Devaki Murch is an Operation Babylift adoptee, a survivor of the April 4, 1975 C-5A Galaxy crash, and the steward of the Operation Babylift Collection. Her Vietnamese birth name is Nguyễn Thị Mỹ Phượng. The 鳳 mark that runs through this work is the Phượng of that name.
She did not set out to build an archive. The archive found her. When it did, every path she had ever followed connected to every other one.
In 2024, Sister Mary Nelle Gage, the last surviving leader of Friends For All Children, the agency through which Devaki was adopted, entrusted her with 33 boxes of original records spanning 1962 to 1975. She did not send them to a university. She did not send them to a government archive. She sent them to one of the children. Her directive was simple.
"Connect as many adoptees as you can."
In Hawaiian, where Devaki grew up, this is kuleana: a responsibility entrusted to you, to carry forward with care. The boxes held more than 4,800 individual documents, photographs, letters, and case files. Together they form the most complete surviving record of the 1975 Vietnamese child evacuation in private hands, and they had been kept, box by box, for fifty years, by one person.
Devaki grew up on Kauaʻi, shaped by an island where identity is layered in tradition, where history is carried in the mind, body, and spirit, and where the ocean connects you to everywhere else at once. She had been born in one country and landed in another. Her history was written in headlines and told by voices on the news. None of it was hers.
She was nine months old on April 4, 1975, when the first Operation Babylift flight went down thirty-eight miles from Saigon. Of the people aboard, many did not survive. Devaki did.
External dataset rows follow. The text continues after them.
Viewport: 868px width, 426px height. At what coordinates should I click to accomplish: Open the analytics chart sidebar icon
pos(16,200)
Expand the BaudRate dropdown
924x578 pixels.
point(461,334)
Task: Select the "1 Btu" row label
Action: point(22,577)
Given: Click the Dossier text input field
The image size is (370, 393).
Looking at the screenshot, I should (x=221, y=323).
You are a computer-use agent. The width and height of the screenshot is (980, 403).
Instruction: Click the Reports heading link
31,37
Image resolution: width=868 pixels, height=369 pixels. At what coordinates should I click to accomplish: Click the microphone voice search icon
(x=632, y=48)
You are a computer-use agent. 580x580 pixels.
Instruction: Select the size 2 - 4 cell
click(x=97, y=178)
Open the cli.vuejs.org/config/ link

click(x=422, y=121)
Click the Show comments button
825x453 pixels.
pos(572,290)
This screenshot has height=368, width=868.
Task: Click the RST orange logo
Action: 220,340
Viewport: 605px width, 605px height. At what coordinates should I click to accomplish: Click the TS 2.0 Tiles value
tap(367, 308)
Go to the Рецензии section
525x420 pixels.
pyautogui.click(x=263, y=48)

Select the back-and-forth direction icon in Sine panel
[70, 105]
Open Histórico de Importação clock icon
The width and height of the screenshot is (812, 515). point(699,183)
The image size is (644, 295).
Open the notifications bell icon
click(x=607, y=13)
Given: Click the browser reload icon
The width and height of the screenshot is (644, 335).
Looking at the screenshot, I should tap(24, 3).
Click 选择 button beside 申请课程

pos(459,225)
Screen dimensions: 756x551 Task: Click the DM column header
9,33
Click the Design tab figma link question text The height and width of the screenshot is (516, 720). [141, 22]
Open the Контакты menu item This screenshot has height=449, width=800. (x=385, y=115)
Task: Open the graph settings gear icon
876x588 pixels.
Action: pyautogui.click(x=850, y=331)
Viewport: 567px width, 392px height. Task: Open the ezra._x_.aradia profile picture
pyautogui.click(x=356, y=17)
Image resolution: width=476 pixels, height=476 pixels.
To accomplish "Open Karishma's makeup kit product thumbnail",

The person she is today is not the person who was carried off that aircraft, and she cannot go back to ask her.
For twenty years in the outdoor industry, every time she checked a hang tag that read Made in Vietnam, she said the same thing: Made in Vietnam. Just like me. It was a joke, kind of. But if you looked closer, it was a door, with a hang tag on it. Then the archives opened it.
Among the records is an intake card from Saigon, dated January 26, 1975. It describes a female child, approximately eight months old, fifteen and a half pounds, alert. A name is typed at the top: Mimosa.
The moment a document becomes a mirror, and a person recognizes themselves in history for the first time, is the space where this work lives. My Name Is Mimosa began there.
Process and digitize fragile originals through Love Ethic Archival Practice (LEAP), and secure a permanent institutional home before the records deteriorate further.
Return original files to the people they document, and respond to the generation now coming forward to search.
Build the relational network across all seven streams of Vietnamese displacement, and record the voices of caregivers while there is still time.
Surface what has long been invisible through exhibitions, the Children of War StoryDeck, author talks, and public programming.
Most archives process records as objects. LEAP processes them as relationships. It is a trauma-informed, community-centered framework grounded in bell hooks's principles of love and the Hawaiian cultural values Devaki was raised with: Mālama, Kuleana, Pilina, Aloha ʻāina, Naʻau.
The methodology was built from eighteen months of field practice with the Operation Babylift Collection. Its premise is a posture, not a technique: the archive exists to serve the people it was created about, not the institutions that hold it. It connects the official record, the public record, the personal history, and the shared history, four things that have rarely been in the same space before.
In 2026, the work returned to Vietnam. Not to find anything specific, but to follow the path all the way to its source and see what it looks like from the other side of the mirror. What happens when the variables stop being historical abstractions and become geography you can stand in.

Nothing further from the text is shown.